> _Exercise requirements_
Extract all lines that hold "پورت" from the records below.

> _Materials provided_
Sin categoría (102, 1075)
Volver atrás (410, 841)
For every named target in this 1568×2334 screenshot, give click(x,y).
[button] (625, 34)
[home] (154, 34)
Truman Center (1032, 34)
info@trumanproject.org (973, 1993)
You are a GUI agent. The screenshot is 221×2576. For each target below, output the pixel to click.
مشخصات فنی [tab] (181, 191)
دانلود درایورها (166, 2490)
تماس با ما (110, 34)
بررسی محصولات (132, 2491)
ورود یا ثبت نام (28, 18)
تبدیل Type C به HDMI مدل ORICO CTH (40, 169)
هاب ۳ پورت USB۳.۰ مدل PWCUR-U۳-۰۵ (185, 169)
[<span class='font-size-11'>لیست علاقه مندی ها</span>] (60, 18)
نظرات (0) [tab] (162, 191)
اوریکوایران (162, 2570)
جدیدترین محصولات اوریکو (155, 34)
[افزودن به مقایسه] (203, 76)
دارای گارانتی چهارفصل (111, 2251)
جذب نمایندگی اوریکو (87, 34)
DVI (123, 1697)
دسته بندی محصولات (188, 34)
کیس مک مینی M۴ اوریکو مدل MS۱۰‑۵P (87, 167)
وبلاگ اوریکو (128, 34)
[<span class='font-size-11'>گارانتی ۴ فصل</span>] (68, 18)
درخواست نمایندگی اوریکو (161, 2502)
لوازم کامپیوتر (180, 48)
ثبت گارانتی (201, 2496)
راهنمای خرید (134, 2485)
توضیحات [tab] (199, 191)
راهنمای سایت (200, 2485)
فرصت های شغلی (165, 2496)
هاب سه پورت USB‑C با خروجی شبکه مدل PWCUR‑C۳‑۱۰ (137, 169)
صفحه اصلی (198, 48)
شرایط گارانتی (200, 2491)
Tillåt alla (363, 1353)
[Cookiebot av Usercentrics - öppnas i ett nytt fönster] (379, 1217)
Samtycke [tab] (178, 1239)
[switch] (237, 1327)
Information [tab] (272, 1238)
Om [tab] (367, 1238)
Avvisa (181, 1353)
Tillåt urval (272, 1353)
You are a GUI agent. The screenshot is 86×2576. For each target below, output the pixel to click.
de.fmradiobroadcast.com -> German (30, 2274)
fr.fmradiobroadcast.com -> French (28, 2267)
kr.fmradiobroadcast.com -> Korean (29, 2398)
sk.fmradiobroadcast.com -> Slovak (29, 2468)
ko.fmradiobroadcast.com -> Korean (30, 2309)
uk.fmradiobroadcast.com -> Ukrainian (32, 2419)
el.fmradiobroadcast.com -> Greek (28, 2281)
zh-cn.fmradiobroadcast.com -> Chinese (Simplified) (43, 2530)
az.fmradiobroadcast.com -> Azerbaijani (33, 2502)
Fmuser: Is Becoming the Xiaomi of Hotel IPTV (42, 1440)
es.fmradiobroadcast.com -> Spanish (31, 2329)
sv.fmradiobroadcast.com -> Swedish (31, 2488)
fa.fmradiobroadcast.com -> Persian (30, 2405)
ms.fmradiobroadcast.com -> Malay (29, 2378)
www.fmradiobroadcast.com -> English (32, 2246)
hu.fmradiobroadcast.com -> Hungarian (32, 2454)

> _Task output_
هاب ۳ پورت USB۳.۰ مدل PWCUR-U۳-۰۵ (185, 169)
هاب سه پورت USB‑C با خروجی شبکه مدل PWCUR‑C۳‑۱۰ (137, 169)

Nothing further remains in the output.